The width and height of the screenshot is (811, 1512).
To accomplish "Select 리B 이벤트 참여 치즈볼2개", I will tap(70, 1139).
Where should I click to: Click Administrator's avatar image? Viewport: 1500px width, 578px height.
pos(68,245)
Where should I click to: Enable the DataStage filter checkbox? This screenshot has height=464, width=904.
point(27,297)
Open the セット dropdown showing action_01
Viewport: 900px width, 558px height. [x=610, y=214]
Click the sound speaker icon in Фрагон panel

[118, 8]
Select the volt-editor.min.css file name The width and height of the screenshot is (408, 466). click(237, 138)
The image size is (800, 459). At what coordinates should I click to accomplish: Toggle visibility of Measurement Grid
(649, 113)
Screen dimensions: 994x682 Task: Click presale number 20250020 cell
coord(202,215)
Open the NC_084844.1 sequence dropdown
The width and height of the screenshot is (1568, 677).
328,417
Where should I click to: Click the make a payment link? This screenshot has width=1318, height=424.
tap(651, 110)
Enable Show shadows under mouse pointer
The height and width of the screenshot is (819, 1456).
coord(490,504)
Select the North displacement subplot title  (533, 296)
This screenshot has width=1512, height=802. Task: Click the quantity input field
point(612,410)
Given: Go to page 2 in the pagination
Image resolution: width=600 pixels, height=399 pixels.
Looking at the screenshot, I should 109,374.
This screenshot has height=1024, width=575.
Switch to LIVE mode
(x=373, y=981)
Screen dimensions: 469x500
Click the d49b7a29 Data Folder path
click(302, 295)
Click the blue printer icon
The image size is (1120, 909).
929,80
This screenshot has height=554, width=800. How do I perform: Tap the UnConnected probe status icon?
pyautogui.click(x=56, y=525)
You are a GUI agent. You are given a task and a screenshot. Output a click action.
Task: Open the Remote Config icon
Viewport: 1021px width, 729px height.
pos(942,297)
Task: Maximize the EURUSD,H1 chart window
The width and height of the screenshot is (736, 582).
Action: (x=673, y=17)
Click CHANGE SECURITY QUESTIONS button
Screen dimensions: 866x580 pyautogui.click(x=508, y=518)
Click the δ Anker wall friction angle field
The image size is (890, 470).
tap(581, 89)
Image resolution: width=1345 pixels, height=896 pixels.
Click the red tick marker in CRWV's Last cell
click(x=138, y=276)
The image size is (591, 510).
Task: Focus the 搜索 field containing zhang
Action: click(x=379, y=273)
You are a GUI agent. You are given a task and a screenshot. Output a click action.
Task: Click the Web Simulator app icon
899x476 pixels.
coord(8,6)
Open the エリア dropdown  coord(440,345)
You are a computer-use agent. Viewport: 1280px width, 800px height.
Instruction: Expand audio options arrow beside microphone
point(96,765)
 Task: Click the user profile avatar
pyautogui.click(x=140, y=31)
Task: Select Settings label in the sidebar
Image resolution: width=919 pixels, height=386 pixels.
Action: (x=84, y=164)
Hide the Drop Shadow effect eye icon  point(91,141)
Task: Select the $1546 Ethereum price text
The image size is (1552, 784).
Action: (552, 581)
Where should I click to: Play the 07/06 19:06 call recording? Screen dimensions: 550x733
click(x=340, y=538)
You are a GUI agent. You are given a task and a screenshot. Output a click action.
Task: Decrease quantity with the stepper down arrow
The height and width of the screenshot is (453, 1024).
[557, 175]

_ _ _ _

Exercise details: The records above must be set down again exactly as written.

Your solution:
The width and height of the screenshot is (811, 1512).
To accomplish "Select 리B 이벤트 참여 치즈볼2개", I will tap(70, 1139).
Where should I click to: Click Administrator's avatar image? Viewport: 1500px width, 578px height.
pos(68,245)
Where should I click to: Enable the DataStage filter checkbox? This screenshot has height=464, width=904.
point(27,297)
Open the セット dropdown showing action_01
Viewport: 900px width, 558px height. [x=610, y=214]
Click the sound speaker icon in Фрагон panel

[118, 8]
Select the volt-editor.min.css file name The width and height of the screenshot is (408, 466). click(237, 138)
The image size is (800, 459). At what coordinates should I click to accomplish: Toggle visibility of Measurement Grid
(649, 113)
Screen dimensions: 994x682 Task: Click presale number 20250020 cell
coord(202,215)
Open the NC_084844.1 sequence dropdown
The width and height of the screenshot is (1568, 677).
328,417
Where should I click to: Click the make a payment link? This screenshot has width=1318, height=424.
tap(651, 110)
Enable Show shadows under mouse pointer
The height and width of the screenshot is (819, 1456).
coord(490,504)
Select the North displacement subplot title  (533, 296)
This screenshot has width=1512, height=802. Task: Click the quantity input field
point(612,410)
Given: Go to page 2 in the pagination
Image resolution: width=600 pixels, height=399 pixels.
Looking at the screenshot, I should 109,374.
This screenshot has height=1024, width=575.
Switch to LIVE mode
(x=373, y=981)
Screen dimensions: 469x500
Click the d49b7a29 Data Folder path
click(302, 295)
Click the blue printer icon
The image size is (1120, 909).
929,80
This screenshot has height=554, width=800. How do I perform: Tap the UnConnected probe status icon?
pyautogui.click(x=56, y=525)
You are a GUI agent. You are given a task and a screenshot. Output a click action.
Task: Open the Remote Config icon
Viewport: 1021px width, 729px height.
pos(942,297)
Task: Maximize the EURUSD,H1 chart window
The width and height of the screenshot is (736, 582).
Action: (x=673, y=17)
Click CHANGE SECURITY QUESTIONS button
Screen dimensions: 866x580 pyautogui.click(x=508, y=518)
Click the δ Anker wall friction angle field
The image size is (890, 470).
tap(581, 89)
Image resolution: width=1345 pixels, height=896 pixels.
Click the red tick marker in CRWV's Last cell
click(x=138, y=276)
The image size is (591, 510).
Task: Focus the 搜索 field containing zhang
Action: click(x=379, y=273)
You are a GUI agent. You are given a task and a screenshot. Output a click action.
Task: Click the Web Simulator app icon
899x476 pixels.
coord(8,6)
Open the エリア dropdown  coord(440,345)
You are a computer-use agent. Viewport: 1280px width, 800px height.
Instruction: Expand audio options arrow beside microphone
point(96,765)
 Task: Click the user profile avatar
pyautogui.click(x=140, y=31)
Task: Select Settings label in the sidebar
Image resolution: width=919 pixels, height=386 pixels.
Action: (x=84, y=164)
Hide the Drop Shadow effect eye icon  point(91,141)
Task: Select the $1546 Ethereum price text
The image size is (1552, 784).
Action: (552, 581)
Where should I click to: Play the 07/06 19:06 call recording? Screen dimensions: 550x733
click(x=340, y=538)
You are a GUI agent. You are given a task and a screenshot. Output a click action.
Task: Decrease quantity with the stepper down arrow
The height and width of the screenshot is (453, 1024).
[557, 175]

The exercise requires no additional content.